OAuth Token Flow is-

  • Alexa then invokes the Access Token URI with the code, and client secret.
  • If valid, the service should return a OAuth spec json response like-
{
  "access_token": "secret-token",
  "refresh_token": "uber-refresh-token",
  "expires_in": 3600
}
  • The user’s Alexa account is now linked to the account in your service, and the skill is ready to be used.
  • The access_token will be sent by Alexa when making API calls to your service.
  • When the access_token is expired, the refresh_token will be used to generate a new access_token.

Smart Home Skills

Smart Home Skills are used for basic home automation. There are two phases in using home skills-

  • Discovery - After account linking, Alexa has to discover the various devices in the home.
  • Commands - This is when the user invokes a command to perform an action.

The API Reference lists the various commands that can be sent.

Sample implementation

This sample is a version 2 Alexa skill implementation. Alexa API Is now at version 3.

Version 2 documents are now listed in a legacy section

On Github I’ve uploaded a sample implementation with dummy OAuth and a Smart Home skill. The implementation is written in Java and the steps to get a working solution are listed below.

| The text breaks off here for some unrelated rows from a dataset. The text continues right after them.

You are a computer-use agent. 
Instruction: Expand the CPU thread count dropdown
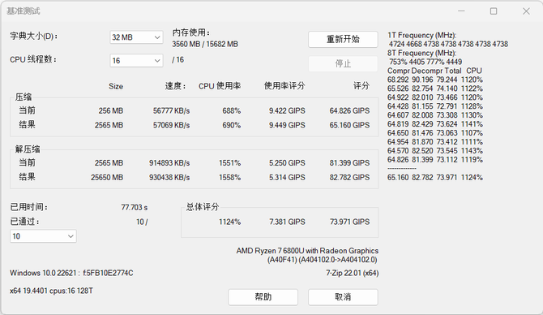click(x=136, y=60)
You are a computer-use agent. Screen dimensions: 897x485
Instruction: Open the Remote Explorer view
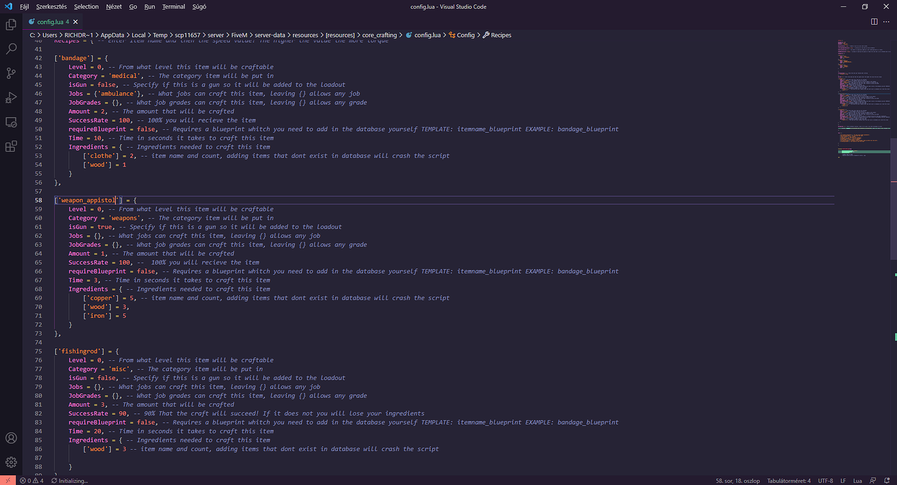coord(10,122)
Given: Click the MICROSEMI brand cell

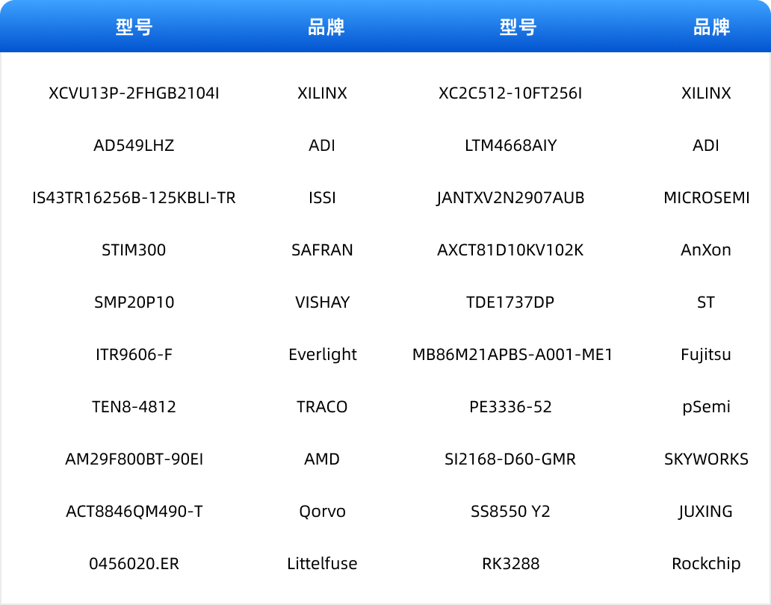Looking at the screenshot, I should click(706, 198).
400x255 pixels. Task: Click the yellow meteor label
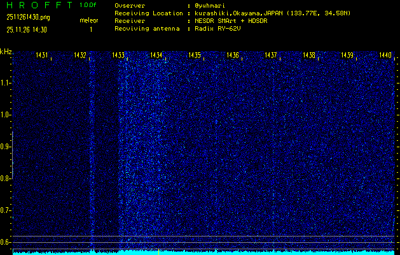point(88,20)
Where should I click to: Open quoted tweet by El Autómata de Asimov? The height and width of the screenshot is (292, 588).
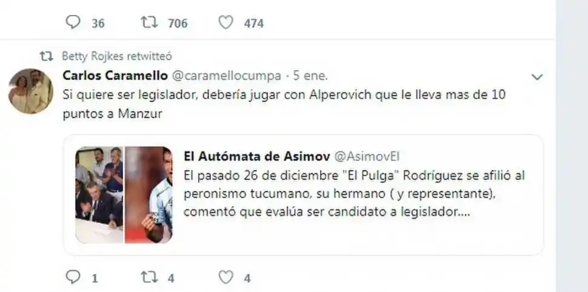(303, 195)
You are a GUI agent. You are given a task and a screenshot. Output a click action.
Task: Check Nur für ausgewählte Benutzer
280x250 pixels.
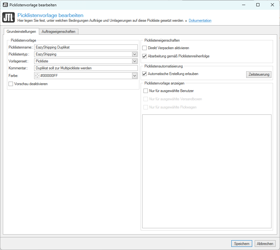146,91
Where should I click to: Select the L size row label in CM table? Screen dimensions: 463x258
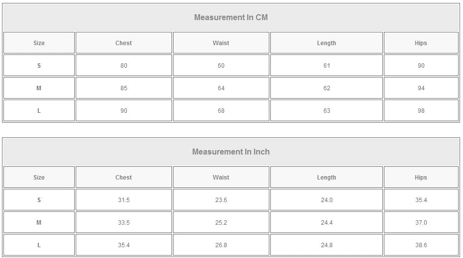39,111
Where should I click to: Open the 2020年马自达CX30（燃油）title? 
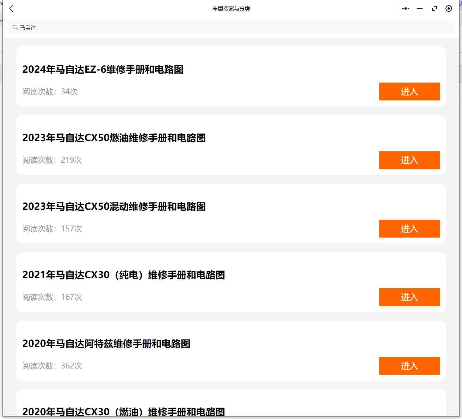tap(124, 412)
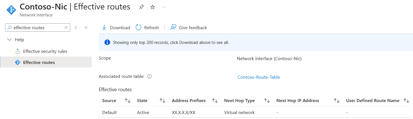Download the effective routes records
The width and height of the screenshot is (413, 119).
tap(116, 28)
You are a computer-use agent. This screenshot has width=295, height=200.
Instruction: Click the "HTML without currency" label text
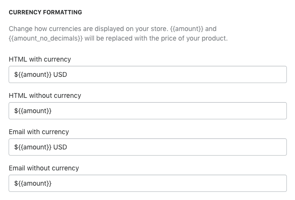(x=45, y=95)
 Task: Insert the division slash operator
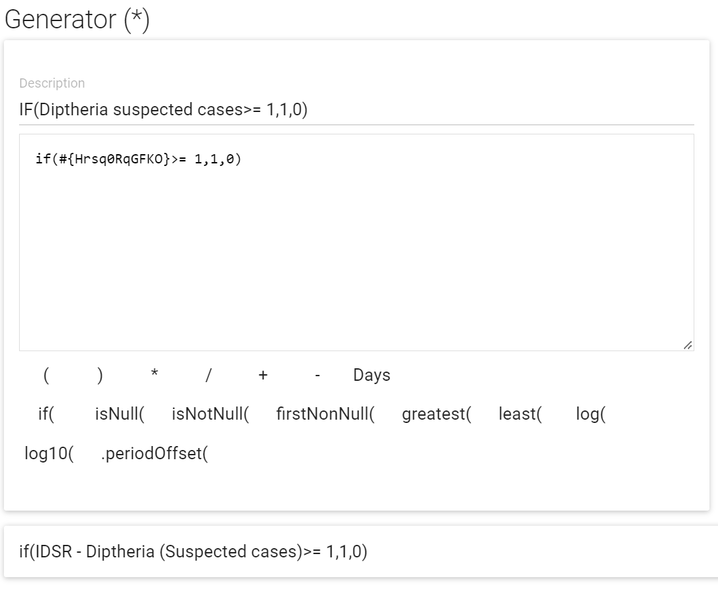pyautogui.click(x=209, y=376)
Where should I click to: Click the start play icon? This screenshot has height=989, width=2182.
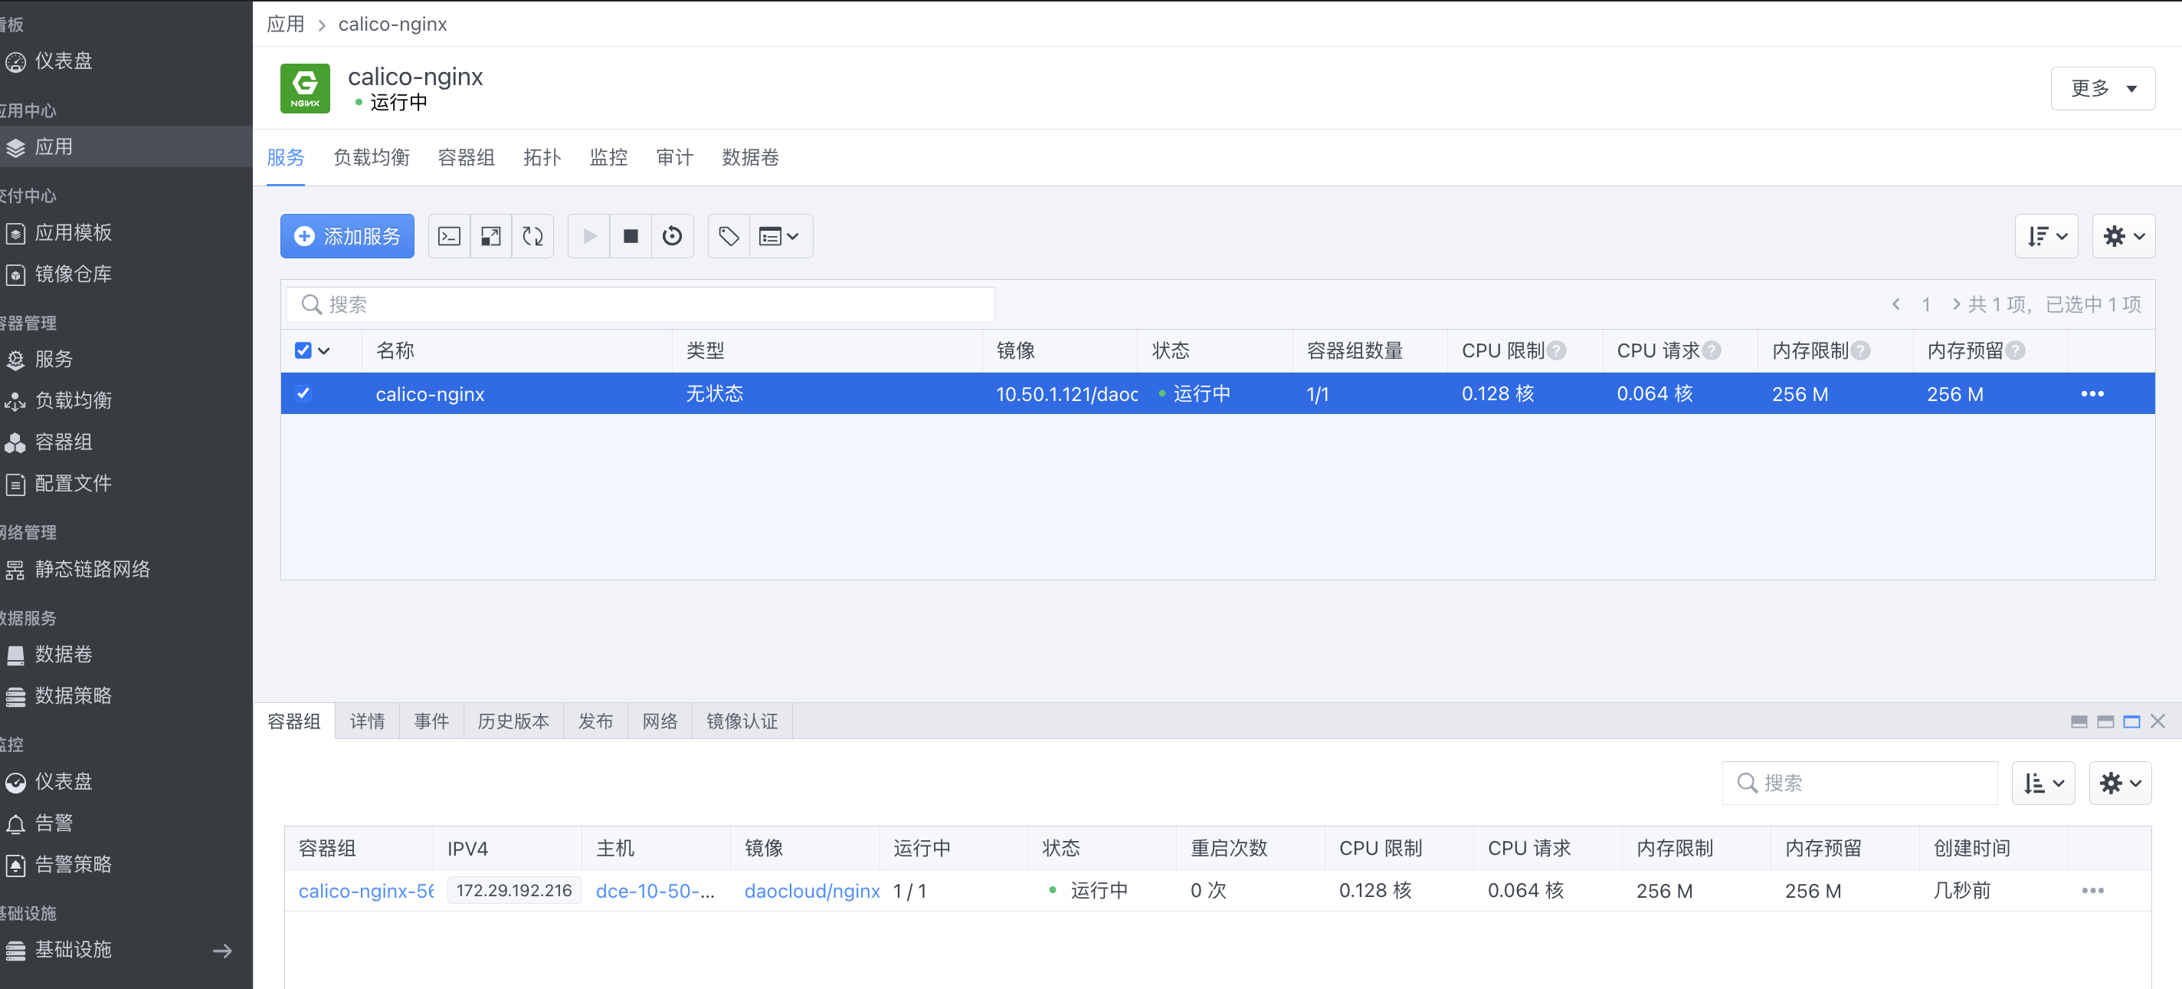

For deployment, the services used are Alexa, API Gateway and Lambda. Use US East (N. Virginia) for deployments in AWS. Alexa is available in that region along with all the other services.

Build Code

  • Clone https://github.com/rrevo/alexa-homeskill
  • mvn install
  • The jar, target/homeskill-*-jar-with-dependencies.jar will be used.

Deploy OAuth

  • Create a new API in API Gateway called OAuth.
  • Create a new Lambda function. Sub steps are-
    • Blank function blueprint
    • API Gateway is the trigger. Select OAuth as the API name.
    • Configure function. name is authorize. Use java 8 runtime. Upload the jar from above. Handler is io.github.rrevo.alexa.homeskill.OAuthAuthorize::handleRequest and role should be lambda_basic_execution.
  • After confirmation, a new resource should appear in the OAuth API in the API Gateway.
    • The new resource will have and Integration Request of type Lambda proxy. An important step is to change the Method Request Auth from IAM to None.
  • Create a new Lambda function called token similar to the steps above. The handler should be io.github.rrevo.alexa.homeskill.OAuthToken::handleRequest and the jar is the same.
    • Verify that the new resource has been added to the API gateway and change the Method Request.
  • Deploy the API in the gateway and copy the URLs for the two resources.

The OAuth lambda functions depend on Lambda proxy integration from the API gateway to be able to set the response codes and headers.

Create Alexa Skill

Follow steps from documentation on creating a smart home skill.

Changes are-

  • Use the OAuth urls above for the Authentication URL and Access Token URL. Any client secret can be provided.
  • Deploy a new function for the skill. The same jar has the skill implementation. The handler should be io.github.rrevo.alexa.homeskill.SmartHomeSkill::handleRequest.

For the skill, Amazon decided not to follow the OAuth spec. The access tokens are not sent as bearer tokens but part of the payload. I suspect that this is since they wanted to force you to use lambda for deployment. Lambda theoretically allows them to have better control over the alexa user experience.

Testing

  • Use a rest client to test the various OAuth endpoints.
  • For Alexa testing, add an account for beta usage. During discovery, a test device called Room Lights is added.
  • Say “Alexa, turn on Room lights” to pseudo turn on the lights or “Alexa, turn off Room lights” to turn them off.

Latest AWS Documentation

AWS documentation on building home skills has improved a lot since the initial versions. Part of the rationale for this blog was to connect all the dots. I would recommend-

Summary

Using a host of AWS services it is possible to deploy a test Smart home skill. Remember that this is a test application with no security.